Sparse Autoencoders for Meme Retrieval

Meme search has become an increasingly contested field as more and more people have begun noticing it as a trivial application of CLIP, and Meme Search Engine has several more competitors now, including one retroactively created in 2021 and most recently (that I know of) one made by some random Twitter user. Our memeticists have been hard at work developing new technologies to remain unquestionably ahead, and the biggest change in the pipeline is switching from semimanual curation (scrapers harvest and filter new memes and I make the final quality judgment) to fully automated large-scale meme extraction. Scaling up the dataset by about four orders of magnitude will of course make finding desirable search results harder, so I've been prototyping new retrieval mechanisms.

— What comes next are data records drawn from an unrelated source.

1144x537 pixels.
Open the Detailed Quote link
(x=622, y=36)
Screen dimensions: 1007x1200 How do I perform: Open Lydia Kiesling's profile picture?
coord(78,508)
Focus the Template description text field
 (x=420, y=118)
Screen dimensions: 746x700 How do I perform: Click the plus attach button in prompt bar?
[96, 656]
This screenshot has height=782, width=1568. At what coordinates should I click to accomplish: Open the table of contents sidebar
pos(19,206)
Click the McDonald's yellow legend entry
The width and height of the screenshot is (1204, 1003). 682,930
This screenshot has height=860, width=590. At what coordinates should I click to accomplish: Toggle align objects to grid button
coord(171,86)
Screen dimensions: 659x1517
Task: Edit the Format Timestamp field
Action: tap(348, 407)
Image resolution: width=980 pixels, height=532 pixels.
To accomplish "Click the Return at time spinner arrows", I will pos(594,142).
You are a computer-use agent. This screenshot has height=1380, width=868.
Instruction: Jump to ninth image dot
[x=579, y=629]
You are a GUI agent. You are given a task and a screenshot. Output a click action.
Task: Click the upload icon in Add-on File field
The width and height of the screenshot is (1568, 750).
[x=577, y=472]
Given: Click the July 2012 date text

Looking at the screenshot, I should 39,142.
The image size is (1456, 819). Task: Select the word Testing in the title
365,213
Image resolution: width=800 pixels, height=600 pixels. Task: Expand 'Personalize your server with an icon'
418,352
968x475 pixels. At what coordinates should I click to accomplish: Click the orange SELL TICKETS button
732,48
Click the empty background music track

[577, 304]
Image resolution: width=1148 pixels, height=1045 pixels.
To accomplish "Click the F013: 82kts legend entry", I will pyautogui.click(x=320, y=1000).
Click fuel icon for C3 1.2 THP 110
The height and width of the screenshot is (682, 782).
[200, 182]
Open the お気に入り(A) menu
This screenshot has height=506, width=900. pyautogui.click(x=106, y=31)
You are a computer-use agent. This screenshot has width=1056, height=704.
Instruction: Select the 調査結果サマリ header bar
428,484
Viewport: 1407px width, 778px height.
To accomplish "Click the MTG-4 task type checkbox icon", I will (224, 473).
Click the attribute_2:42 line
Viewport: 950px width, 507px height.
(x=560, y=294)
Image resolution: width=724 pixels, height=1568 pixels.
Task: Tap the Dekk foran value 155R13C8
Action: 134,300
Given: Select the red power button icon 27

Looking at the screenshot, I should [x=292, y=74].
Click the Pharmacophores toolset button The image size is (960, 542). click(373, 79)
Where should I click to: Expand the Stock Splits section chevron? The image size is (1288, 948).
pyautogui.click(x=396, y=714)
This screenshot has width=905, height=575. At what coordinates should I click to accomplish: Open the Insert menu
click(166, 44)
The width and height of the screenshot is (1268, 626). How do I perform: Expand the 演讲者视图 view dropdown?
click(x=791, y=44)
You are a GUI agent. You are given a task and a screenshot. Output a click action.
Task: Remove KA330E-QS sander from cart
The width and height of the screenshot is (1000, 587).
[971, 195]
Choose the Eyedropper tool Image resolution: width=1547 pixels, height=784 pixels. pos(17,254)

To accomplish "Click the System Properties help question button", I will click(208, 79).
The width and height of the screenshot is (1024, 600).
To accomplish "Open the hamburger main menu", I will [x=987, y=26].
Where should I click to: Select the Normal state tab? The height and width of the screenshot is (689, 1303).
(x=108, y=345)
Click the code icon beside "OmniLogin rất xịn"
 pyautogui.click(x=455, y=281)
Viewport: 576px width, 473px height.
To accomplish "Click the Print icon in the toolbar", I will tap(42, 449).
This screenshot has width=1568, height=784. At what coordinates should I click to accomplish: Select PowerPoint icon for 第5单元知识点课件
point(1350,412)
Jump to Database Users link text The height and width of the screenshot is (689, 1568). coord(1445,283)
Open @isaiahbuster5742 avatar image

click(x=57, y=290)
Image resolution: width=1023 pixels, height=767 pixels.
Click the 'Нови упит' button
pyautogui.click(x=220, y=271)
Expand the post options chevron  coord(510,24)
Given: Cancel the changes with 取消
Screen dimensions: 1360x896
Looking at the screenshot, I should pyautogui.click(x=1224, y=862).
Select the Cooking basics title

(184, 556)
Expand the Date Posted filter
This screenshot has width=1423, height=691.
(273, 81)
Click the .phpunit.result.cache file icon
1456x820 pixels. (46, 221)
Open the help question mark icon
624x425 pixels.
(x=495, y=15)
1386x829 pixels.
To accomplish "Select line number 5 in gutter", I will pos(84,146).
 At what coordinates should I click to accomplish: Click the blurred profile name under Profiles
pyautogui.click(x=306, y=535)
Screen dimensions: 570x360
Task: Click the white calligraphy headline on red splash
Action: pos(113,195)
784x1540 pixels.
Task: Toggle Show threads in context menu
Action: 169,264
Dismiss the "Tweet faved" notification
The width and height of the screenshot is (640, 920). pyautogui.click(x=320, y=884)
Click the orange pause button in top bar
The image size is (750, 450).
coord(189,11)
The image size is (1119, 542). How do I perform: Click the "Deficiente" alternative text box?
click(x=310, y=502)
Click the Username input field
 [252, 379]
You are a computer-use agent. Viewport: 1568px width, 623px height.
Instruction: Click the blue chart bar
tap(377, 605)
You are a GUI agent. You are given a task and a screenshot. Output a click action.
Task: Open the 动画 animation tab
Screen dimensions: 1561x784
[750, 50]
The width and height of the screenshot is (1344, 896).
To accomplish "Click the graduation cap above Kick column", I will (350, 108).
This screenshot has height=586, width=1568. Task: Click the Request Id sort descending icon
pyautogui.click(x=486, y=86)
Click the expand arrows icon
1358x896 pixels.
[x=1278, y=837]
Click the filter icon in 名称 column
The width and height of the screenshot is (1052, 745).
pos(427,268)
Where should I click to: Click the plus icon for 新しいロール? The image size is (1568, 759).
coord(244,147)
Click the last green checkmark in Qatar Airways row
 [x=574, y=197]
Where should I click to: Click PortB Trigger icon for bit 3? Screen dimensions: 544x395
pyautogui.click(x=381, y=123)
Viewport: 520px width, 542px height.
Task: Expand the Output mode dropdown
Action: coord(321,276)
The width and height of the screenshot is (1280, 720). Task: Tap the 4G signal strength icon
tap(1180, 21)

The ideal solution would be a user-aware ranking model, like the existing MemeThresher system but tailored to each user, but Meme Search Engine has no concept of users and I don't have the data to make this work easily (making each user manually label pairs as I did is not a great experience). Instead, my current work has attempted to make it fast and easy to refine queries iteratively without requiring users to precisely phrase what they want in text. Ideally, this could be done rapidly by eye tracker or some similar interface, but for now you press buttons on a keyboard like with everything else.

Queries are represented as CLIP embedding vectors (internally, the server embeds image/text inputs and then sums them), so the most obvious way to do this is to provide an interface to edit those. Unfortunately, manually tweaking 1152-dimensional vectors tightly optimized for information content and not legibility is hard. Back in the halcyon days of GANs, Artbreeder attempted to solve a problem like this in image generation; I attempted the most cut-down, rapidly-usable plausible solution relating to this which I could think of, which was to pick a random vector at each step and show the user the results if they moved their current query forward or backward on that vector.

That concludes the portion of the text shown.